▶ AVAILABLE RECORDS:
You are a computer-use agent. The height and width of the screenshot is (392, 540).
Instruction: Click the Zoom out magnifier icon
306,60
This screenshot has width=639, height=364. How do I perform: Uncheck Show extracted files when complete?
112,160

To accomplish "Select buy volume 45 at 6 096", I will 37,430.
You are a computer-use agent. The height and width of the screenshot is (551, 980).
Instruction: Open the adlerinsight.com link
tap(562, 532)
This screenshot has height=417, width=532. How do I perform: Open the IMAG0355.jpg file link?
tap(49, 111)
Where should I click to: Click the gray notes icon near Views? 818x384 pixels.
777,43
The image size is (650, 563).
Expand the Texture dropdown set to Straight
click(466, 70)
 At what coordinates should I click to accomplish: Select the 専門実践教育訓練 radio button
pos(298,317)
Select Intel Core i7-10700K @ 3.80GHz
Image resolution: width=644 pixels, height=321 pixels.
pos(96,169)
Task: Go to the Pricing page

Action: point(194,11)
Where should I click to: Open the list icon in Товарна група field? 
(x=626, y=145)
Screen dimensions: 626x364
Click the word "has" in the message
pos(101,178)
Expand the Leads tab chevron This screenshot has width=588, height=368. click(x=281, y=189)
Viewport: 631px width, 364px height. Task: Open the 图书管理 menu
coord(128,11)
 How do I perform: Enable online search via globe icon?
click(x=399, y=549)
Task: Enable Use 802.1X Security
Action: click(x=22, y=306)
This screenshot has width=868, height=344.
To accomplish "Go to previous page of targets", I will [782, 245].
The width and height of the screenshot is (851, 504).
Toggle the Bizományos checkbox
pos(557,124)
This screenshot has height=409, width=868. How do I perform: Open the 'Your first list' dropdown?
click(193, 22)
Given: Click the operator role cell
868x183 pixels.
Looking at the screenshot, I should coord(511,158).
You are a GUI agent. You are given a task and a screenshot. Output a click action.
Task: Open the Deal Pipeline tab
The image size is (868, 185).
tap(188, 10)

▶ YOUR TASK: From the records above, pick out and copy each line holding the word "will".

▶ WRITTEN RESPONSE:
To accomplish "Select buy volume 45 at 6 096", I will 37,430.
To accomplish "Go to previous page of targets", I will [782, 245].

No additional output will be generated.